WELLINGTON, Oct 19 (Reuters) - New Zealand’s Labour leader Jacinda Ardern will form the country’s next government after gaining the support of a small nationalist party holding the balance of power following an inconclusive Sept. 23 election.
“This is an exciting day. We aspire to be a government for all New Zealanders and one that will seize the opportunity to build a fairer, better New Zealand,” said Ardern.
The move marks the end of nearly a decade of National governments and pushed the New Zealand dollar more than one percent lower, to a near 4-1/2 month low, as markets feared a change in government and generally more protectionist policies.
Ardern will become New Zealand’s third female prime minister and its youngest leader in recent years.
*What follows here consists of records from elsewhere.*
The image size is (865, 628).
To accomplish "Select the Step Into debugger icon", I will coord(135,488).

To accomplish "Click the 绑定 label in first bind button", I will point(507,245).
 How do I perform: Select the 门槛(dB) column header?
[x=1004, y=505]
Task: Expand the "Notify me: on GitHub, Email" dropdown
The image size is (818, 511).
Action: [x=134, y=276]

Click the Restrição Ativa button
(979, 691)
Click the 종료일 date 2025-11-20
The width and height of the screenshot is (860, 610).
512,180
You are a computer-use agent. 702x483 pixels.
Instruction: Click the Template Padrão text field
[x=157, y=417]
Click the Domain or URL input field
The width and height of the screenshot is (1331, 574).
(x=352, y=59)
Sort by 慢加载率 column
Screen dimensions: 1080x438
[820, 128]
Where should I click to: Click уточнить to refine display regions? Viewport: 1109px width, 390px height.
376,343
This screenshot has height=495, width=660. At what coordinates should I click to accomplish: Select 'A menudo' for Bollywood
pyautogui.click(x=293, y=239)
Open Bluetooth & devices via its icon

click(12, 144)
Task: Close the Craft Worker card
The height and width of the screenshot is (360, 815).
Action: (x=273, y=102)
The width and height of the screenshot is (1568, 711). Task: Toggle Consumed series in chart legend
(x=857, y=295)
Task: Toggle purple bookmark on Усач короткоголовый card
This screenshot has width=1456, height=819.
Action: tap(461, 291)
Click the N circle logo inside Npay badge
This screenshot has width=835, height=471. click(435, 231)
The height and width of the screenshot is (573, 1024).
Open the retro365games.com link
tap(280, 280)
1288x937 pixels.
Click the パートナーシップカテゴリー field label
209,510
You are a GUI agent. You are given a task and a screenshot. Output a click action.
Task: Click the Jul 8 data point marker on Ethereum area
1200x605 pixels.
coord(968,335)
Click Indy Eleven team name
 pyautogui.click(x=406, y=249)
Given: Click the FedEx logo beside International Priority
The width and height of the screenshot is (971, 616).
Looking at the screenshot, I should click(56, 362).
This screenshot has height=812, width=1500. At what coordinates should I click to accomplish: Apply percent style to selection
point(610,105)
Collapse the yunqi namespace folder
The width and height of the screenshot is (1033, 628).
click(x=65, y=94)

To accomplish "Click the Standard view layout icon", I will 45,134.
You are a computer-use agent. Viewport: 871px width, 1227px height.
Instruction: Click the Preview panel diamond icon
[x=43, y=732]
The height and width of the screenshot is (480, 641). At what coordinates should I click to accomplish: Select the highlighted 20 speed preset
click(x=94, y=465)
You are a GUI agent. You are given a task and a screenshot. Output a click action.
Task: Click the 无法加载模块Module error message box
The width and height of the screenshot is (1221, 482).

The 37-year-old Ardern almost single-handedly brought Labour to government after taking over its leadership in August. Before then, the election had been widely considered a slam-dunk for the incumbent National Party.
Ardern’s rapid rise in popularity and charisma has drawn comparisons with other youthful and global leaders like Canada’s Justin Trudeau and France’s Emmanuel Macron.
“We had a choice to make... for a modified status quo or for change,” New Zealand First leader Winston Peters told reporters in Wellington, in announcing his party’s support for Labour.
“That’s why in the end we chose a coalition government of New Zealand First with the New Zealand Labour Party,” said Peters, ending nearly a month of political uncertainty.
New Zealand First holds the balance of power with nine seats, a Labour-Green bloc controls 54 seats, and the National Party 56 seats.
The New Zealand dollar has fallen around 3.8 percent against the U.S. dollar since the vote and following the announcement was last quoted at 1.31 percent lower at $0.7060.
While Peters said new policy announcements would be up to Labour leader Ardern, he gave a sense of what was to come by saying he would look to redraft the Reserve Bank of New Zealand’s central bank mandate and expected fewer immigrants to be allowed into New Zealand. Peters also said he had agreed with Labour to build tens of thousands of affordable homes.
Labour and New Zealand First favour greater restrictions on migration and trade - both of which have been key sources of New Zealand’s robust growth of recent years.